## Brief
Taking the entries below, transcribe only the lines starting with the one with "The width and" and going on through the one with "Task: Click the New space button", exactly as written, without the pictures.

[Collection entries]
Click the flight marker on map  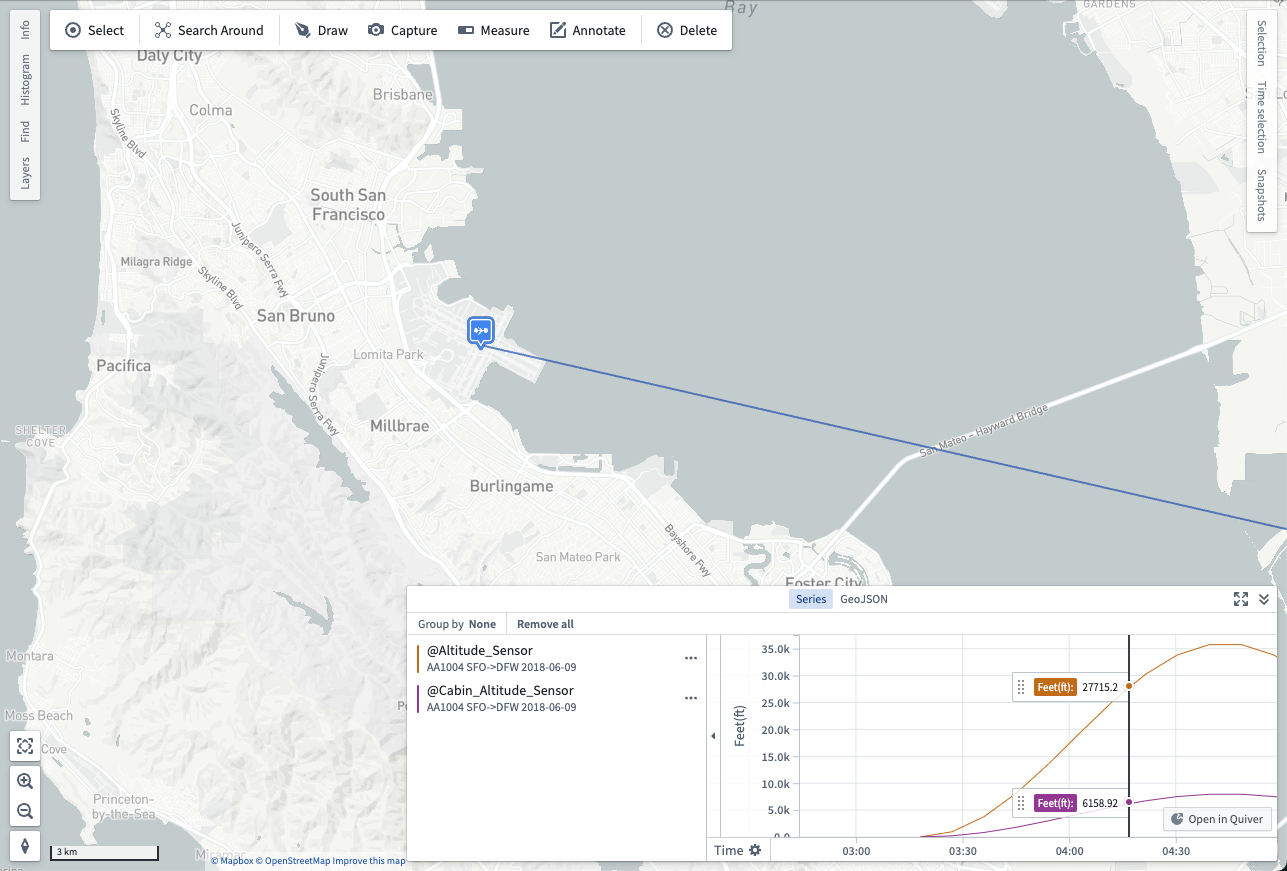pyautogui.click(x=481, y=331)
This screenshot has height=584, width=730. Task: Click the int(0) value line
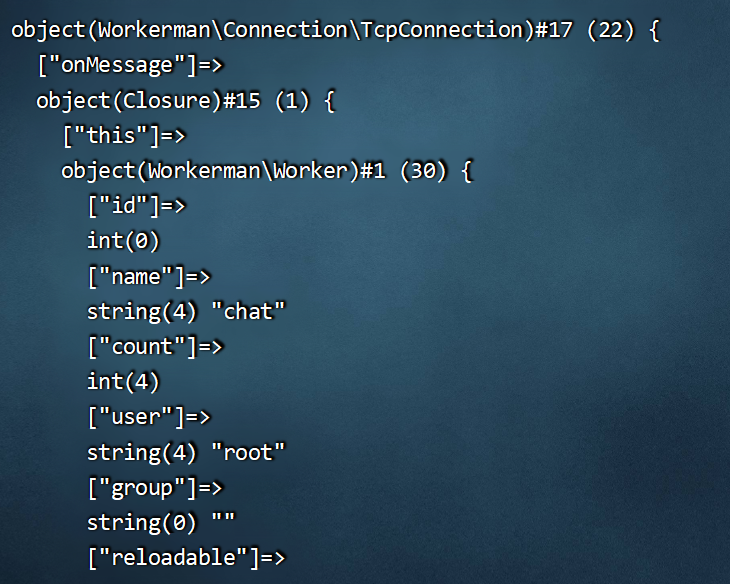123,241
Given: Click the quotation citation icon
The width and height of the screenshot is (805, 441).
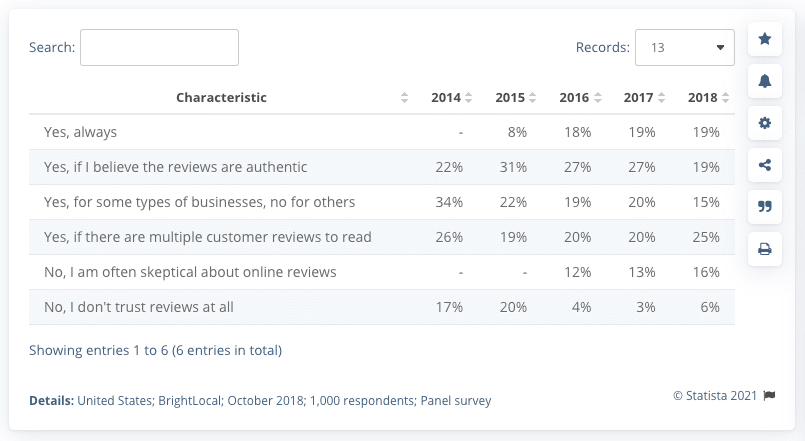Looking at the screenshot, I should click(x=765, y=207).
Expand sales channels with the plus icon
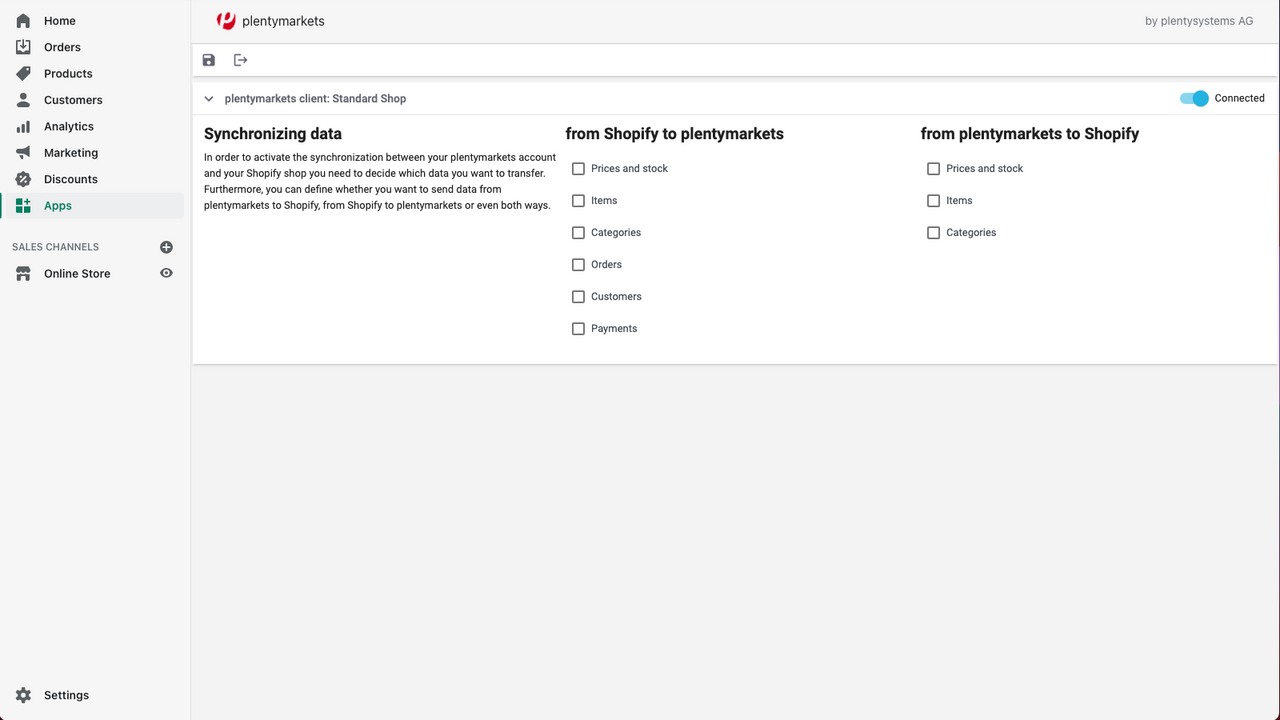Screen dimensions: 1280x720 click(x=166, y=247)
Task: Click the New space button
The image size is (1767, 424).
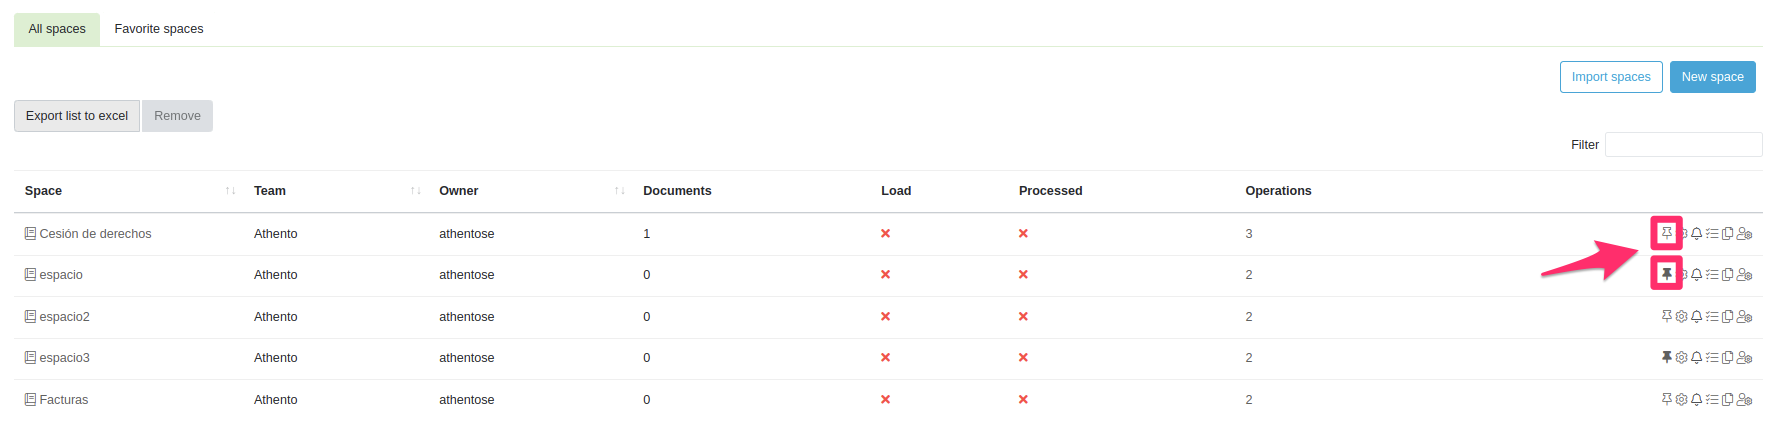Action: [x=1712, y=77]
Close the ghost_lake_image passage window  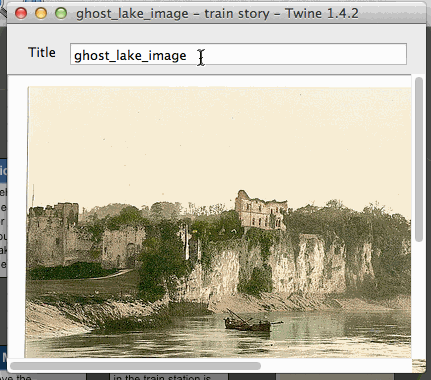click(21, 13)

## Expected answer
The width and height of the screenshot is (805, 441).
Looking at the screenshot, I should click(x=765, y=207).
Expand sales channels with the plus icon
Screen dimensions: 1280x720 click(x=166, y=247)
Task: Click the New space button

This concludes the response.